• _Exercise requirements_
If a line in the following entries contains the string "müzik", it counts toward the total; report only that total.

Items listed in a dataset:

:::

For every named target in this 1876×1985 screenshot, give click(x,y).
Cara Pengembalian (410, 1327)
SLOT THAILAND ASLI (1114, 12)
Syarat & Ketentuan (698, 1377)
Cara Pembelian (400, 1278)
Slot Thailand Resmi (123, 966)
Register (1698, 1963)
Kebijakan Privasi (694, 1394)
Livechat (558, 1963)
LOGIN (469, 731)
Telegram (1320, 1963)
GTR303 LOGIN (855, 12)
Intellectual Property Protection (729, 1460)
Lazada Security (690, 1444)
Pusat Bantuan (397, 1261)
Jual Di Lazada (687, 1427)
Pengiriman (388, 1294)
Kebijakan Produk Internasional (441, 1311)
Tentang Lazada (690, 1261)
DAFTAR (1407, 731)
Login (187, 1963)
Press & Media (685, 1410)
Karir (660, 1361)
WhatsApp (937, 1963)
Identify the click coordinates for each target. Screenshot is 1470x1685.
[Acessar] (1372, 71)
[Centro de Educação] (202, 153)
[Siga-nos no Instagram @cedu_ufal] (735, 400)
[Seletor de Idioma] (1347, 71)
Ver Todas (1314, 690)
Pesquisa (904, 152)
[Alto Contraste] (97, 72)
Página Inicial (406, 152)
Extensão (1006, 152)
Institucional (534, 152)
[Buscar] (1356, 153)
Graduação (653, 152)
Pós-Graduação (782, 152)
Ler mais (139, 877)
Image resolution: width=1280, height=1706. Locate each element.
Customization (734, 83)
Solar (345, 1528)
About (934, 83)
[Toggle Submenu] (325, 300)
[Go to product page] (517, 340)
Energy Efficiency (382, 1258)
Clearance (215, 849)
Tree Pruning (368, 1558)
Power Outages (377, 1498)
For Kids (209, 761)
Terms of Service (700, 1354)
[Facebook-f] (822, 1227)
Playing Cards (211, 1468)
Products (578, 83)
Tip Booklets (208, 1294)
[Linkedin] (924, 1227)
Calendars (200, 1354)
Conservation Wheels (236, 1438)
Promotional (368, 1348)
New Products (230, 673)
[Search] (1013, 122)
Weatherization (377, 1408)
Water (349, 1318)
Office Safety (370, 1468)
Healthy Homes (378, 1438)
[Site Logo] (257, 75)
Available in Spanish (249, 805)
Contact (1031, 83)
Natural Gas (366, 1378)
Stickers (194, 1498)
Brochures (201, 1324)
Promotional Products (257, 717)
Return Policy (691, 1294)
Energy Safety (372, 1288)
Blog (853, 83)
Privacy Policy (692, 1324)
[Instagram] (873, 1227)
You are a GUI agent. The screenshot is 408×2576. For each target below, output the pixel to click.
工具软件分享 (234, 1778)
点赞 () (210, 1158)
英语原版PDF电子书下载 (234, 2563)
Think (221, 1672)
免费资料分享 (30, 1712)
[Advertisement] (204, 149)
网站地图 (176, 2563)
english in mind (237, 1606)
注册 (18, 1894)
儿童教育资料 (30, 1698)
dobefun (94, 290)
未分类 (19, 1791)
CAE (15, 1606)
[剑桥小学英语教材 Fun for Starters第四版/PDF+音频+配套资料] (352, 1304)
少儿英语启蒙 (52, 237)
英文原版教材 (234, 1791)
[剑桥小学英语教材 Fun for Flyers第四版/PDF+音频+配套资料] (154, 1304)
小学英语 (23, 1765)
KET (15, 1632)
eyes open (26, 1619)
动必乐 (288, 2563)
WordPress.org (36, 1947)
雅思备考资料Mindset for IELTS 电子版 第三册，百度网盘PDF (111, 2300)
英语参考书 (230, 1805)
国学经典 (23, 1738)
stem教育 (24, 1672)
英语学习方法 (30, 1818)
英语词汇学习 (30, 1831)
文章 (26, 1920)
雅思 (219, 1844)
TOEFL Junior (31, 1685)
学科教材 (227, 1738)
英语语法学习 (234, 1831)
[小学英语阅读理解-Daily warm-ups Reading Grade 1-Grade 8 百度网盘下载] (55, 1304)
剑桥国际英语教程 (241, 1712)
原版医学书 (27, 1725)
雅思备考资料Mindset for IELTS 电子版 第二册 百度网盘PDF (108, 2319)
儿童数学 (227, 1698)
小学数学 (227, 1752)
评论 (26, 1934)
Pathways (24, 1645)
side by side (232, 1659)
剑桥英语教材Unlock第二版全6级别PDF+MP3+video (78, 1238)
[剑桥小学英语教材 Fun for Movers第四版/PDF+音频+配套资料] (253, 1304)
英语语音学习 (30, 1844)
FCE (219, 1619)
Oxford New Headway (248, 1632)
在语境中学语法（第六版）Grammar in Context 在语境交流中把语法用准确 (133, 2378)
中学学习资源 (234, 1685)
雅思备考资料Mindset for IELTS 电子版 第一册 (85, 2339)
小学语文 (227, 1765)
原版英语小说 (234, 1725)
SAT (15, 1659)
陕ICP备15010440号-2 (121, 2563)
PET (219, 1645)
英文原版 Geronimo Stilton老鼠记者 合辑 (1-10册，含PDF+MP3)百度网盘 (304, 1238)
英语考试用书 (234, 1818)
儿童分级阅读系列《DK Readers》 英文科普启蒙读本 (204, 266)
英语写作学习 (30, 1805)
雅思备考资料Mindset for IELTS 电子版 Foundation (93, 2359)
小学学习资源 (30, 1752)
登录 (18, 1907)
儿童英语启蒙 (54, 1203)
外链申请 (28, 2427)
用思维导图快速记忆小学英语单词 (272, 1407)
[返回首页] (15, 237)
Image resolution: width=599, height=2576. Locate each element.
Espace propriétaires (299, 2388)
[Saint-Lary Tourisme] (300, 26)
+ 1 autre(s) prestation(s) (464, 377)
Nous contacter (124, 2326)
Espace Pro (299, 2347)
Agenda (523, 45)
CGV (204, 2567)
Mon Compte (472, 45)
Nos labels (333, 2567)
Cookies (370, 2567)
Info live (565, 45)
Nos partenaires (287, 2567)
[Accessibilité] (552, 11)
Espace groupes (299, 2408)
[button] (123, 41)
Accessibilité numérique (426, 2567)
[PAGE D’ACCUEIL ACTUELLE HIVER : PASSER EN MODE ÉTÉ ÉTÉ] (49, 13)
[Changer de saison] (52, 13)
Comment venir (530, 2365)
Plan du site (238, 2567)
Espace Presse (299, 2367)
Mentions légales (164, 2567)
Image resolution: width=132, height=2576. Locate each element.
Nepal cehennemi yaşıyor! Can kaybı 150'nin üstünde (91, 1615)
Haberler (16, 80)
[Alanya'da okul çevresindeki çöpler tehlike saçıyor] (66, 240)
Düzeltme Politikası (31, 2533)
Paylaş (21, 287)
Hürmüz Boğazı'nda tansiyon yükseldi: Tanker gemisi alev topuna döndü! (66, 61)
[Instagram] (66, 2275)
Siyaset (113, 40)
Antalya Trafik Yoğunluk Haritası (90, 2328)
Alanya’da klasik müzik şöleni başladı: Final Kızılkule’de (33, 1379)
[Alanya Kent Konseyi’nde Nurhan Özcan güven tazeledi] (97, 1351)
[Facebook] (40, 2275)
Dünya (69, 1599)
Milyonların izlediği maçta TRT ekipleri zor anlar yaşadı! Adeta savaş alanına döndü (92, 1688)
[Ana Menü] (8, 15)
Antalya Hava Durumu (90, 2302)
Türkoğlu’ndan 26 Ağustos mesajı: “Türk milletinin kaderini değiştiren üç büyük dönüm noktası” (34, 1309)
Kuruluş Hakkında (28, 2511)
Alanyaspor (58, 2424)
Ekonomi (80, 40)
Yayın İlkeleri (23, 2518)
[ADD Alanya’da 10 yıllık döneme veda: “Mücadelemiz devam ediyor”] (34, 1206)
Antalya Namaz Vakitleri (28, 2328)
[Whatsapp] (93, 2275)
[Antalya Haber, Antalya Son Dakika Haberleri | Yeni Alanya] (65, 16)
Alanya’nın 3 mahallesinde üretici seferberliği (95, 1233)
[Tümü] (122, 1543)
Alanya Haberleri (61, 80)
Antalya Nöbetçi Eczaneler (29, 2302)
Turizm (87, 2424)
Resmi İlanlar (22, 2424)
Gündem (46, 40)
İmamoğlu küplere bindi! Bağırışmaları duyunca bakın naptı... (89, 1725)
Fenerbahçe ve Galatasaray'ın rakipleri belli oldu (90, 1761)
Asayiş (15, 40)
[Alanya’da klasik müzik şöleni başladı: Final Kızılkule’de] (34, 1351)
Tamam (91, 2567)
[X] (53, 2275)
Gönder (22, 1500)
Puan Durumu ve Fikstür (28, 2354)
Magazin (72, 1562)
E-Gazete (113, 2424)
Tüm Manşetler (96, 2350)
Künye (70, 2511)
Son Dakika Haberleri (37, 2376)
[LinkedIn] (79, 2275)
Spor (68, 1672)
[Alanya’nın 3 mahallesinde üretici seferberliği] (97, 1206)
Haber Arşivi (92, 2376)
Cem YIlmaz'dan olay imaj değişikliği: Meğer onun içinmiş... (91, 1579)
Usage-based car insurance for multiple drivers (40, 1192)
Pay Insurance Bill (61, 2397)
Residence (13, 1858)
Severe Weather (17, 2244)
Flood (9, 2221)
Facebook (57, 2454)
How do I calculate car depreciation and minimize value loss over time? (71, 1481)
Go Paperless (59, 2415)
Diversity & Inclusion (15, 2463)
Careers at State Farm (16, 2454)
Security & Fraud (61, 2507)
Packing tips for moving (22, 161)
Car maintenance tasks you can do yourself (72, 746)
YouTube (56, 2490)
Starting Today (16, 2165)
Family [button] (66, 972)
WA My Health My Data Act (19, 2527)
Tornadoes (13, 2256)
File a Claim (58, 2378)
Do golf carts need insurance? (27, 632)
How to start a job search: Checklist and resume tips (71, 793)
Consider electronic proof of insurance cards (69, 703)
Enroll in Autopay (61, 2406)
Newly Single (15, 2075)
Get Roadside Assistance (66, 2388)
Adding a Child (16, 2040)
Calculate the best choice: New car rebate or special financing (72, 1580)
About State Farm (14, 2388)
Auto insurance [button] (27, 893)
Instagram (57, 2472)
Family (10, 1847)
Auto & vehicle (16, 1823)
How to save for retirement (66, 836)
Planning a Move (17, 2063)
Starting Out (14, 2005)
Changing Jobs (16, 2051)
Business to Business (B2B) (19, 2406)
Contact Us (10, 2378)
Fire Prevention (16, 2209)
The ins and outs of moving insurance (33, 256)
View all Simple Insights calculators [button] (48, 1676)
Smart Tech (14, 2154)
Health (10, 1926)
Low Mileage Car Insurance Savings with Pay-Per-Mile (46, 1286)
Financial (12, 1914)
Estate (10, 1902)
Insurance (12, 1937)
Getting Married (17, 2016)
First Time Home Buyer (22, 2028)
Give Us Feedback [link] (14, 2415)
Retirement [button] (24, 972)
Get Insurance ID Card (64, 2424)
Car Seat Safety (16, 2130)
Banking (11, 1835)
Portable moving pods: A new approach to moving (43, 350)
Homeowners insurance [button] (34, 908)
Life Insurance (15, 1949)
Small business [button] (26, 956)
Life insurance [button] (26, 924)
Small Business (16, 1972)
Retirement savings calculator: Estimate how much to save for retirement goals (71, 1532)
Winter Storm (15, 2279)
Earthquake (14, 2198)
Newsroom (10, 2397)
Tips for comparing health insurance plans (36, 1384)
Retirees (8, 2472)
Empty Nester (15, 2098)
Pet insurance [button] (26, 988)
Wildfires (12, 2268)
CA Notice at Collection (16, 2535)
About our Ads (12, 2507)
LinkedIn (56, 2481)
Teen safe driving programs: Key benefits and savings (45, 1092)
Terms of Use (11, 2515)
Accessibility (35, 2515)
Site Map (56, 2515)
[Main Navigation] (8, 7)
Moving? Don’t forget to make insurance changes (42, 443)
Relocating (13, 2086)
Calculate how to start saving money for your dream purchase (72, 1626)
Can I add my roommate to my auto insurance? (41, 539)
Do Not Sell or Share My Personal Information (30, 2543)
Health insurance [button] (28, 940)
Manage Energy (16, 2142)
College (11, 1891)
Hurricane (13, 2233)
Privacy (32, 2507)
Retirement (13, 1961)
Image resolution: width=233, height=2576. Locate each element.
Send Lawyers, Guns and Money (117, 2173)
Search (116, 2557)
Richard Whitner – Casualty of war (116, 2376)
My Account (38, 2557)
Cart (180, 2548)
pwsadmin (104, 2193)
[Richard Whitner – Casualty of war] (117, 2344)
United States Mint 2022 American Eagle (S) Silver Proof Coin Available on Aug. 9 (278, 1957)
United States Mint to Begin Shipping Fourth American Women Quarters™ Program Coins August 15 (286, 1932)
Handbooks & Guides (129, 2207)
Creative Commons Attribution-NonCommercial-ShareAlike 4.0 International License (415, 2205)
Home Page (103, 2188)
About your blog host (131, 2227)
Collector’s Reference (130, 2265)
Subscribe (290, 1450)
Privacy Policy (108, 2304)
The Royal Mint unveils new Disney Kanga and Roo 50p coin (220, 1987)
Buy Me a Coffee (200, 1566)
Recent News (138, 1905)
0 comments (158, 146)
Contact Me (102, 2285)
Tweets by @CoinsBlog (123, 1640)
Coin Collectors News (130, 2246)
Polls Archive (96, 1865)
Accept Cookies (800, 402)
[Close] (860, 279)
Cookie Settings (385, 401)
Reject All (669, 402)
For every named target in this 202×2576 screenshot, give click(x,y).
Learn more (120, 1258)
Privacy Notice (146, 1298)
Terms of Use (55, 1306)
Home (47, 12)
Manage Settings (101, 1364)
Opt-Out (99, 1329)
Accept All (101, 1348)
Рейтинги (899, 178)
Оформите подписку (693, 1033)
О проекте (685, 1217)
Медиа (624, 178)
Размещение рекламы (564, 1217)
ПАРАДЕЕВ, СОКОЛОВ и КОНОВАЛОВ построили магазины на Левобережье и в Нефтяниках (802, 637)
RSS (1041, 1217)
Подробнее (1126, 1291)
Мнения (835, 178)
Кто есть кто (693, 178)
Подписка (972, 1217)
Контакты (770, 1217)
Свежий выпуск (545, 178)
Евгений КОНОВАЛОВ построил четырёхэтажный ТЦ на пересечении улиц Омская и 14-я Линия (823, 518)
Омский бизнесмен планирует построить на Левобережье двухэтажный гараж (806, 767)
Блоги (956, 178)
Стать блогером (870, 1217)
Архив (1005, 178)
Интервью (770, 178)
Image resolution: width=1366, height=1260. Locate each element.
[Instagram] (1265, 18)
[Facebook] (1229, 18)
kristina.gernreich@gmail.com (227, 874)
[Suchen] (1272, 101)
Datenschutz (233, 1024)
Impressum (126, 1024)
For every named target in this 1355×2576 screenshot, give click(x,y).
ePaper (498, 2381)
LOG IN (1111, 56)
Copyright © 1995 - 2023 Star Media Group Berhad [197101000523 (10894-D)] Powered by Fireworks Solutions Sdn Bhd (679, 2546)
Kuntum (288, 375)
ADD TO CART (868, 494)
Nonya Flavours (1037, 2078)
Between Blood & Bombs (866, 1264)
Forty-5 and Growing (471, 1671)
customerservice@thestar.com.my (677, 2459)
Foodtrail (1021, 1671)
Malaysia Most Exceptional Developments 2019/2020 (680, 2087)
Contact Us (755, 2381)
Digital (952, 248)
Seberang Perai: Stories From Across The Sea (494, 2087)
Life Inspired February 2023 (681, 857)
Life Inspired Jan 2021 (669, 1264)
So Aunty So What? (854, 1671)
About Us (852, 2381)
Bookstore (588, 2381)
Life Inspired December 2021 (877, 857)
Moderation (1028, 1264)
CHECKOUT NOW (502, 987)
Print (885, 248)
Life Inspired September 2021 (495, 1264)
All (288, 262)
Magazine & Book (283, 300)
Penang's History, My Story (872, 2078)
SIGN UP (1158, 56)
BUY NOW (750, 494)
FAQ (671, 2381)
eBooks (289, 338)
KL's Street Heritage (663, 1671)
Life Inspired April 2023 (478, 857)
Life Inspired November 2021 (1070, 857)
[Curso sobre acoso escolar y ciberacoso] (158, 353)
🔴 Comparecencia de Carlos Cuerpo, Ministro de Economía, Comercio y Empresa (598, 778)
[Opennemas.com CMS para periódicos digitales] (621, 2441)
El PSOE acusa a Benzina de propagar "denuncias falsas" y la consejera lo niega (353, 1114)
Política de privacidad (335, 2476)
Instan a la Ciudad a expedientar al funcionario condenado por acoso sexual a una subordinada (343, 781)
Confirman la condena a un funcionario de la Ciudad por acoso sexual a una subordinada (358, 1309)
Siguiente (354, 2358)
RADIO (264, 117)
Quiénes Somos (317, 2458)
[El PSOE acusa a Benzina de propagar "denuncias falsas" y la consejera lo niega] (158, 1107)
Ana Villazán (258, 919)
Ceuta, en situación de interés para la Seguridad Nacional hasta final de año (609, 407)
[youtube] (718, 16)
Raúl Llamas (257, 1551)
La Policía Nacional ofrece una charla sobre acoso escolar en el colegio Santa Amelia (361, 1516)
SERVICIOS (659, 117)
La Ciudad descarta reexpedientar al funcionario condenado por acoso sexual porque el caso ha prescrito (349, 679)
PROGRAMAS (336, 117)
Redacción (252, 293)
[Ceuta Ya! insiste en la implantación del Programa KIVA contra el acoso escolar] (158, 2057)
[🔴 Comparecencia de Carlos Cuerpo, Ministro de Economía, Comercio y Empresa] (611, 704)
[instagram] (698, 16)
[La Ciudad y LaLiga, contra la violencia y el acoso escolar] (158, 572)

:::

• _Output for this exercise_
2